Thanks for the reply
dried up capacitor in the power supply
I have already gone over every single cap in the whole unit. I ended up having to replace roughly 3/5th of them, but the rest look fine and tested very good. I suppose there are some freak occurrences of caps the look perfect and test perfect but are bad, but I kind of doubt it; I'm not a fan of shotgun replacing caps.
Q1: What made you suspect it was the motor in the first place? Is there something else, like the motor itself directly emitting a matching noise?
Ok. I think I miscommunicated a little bit here. If you can humor me for a moment I'll try to explain.
There are
two motors; the first motor is the one I'm currently working on. I know the noise is coming from the motor because it sounded good until the original motor went bad. The oil dried up and the brush contacting surfaces got too dirty and it turned into a resistor and started creating a big old humming sound. I was able to confirm it was the motor by whacking it and the noise went away; pretty cut and dry.

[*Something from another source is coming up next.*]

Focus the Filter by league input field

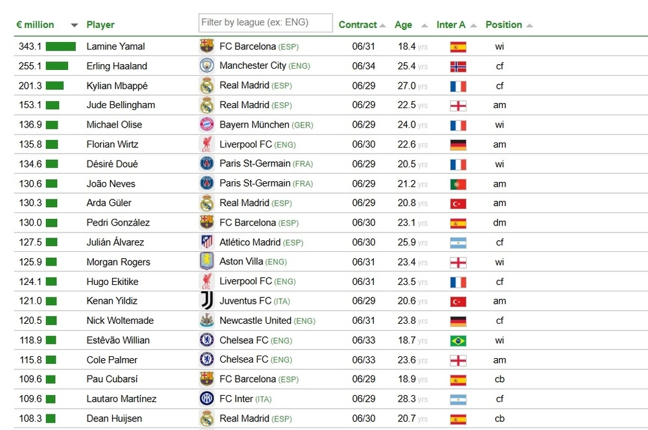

So I removed the motor and took it apart and cleaned it out and replenished the oil in the reservoir. I reinstalled the motor and it was more or less okay.
Then I found an NOS motor for sale and bought it and installed it. It sounded fine for awhile and then things started to sound noisy.

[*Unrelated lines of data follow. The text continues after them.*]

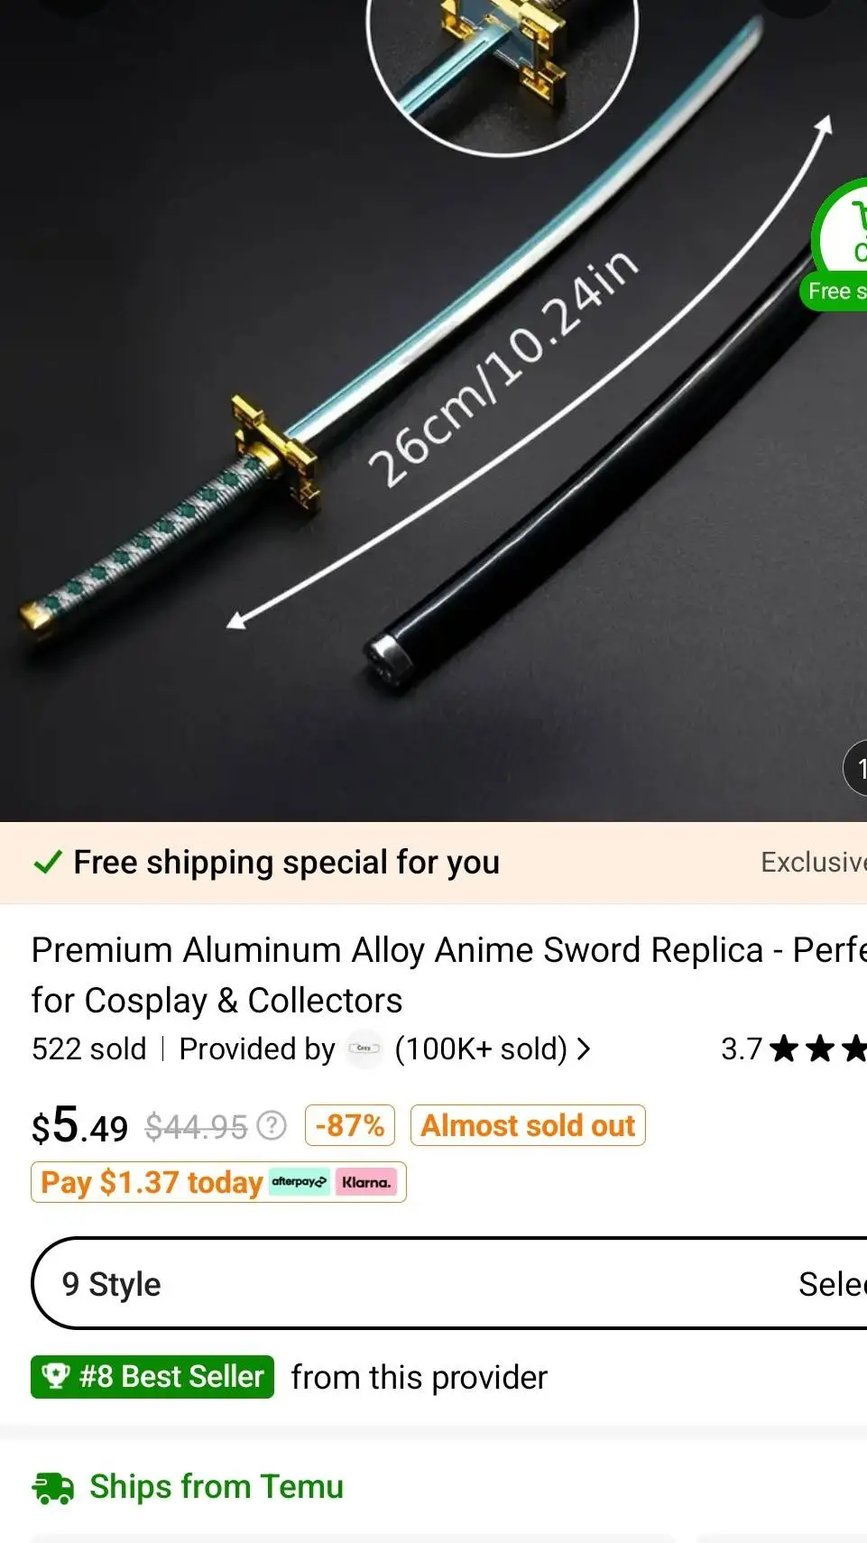Open the Ships from Temu info
The height and width of the screenshot is (1543, 867).
click(217, 1487)
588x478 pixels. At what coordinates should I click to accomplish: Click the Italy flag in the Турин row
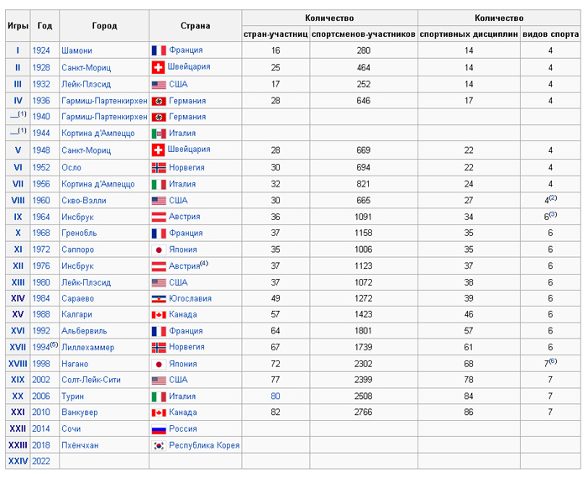tap(159, 397)
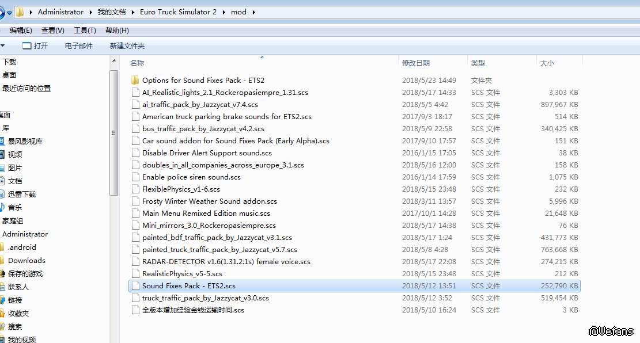
Task: Click the Downloads folder icon in sidebar
Action: 2,261
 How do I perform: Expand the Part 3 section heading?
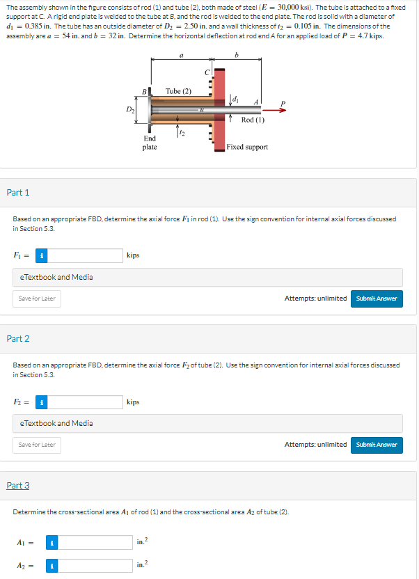[18, 484]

At this point, I'm only assuming that it's the motor getting noisy (I think it's a fairly good bet), and that the old motor refurbished (or new one, whatever) would sound better.
So fast-forward to now, and I'm going to put the old motor back together again, but I measured the caps and they seem out of spec based on what I have to measure them.
I can just put it back together, but I'd rather refresh the caps inside the motor, and maybe improve them a little bit. I reckon that some good MLCC caps might be a little lower ESR and more stable at the low voltages I'm dealing with than the original disc caps. Why not, right?
Now, you might be right, there might be a whole nother issue I don't know about yet. It's possible that one of the remaining 2/5th of the caps bit the dust unexpectedly in the past year or so, or one of the transistors went noisy.
Q2: Are you listening directly to the output of the tape player, or do you have an external amplifier plugged in? Have you confirmed that this external amplifier isn't the culprit?
The amp is fine. I rebuilt it completely and it sounds great. I double checked the inputs with other sources and everything is clean and perfect. The noise is specific to the cassette deck, and it's very obvious that it's tape deck noise; for starters, it doesn't happen until I press play on the tape deck; just putting the amp on and turning the volume all the way up there is zero perceivable noise, it's a black hole
Your schematic shows a discrete DC-DC converter, but not all of the device is using that, so I'd measure the voltage on the capacitors both before it (top-right of schem, C801, C802, C803, etc) and after it (top-left C804-C808)
I rebuilt the DC-DC converter because it had a bad transistor. The other ones were perfect on a curve tracer. Again, all the bad caps were completely replaced.
If you don't own an oscilloscope then in your case it's possible to cheat
Sure of course I have a scope, but I also replaced all the bad caps already.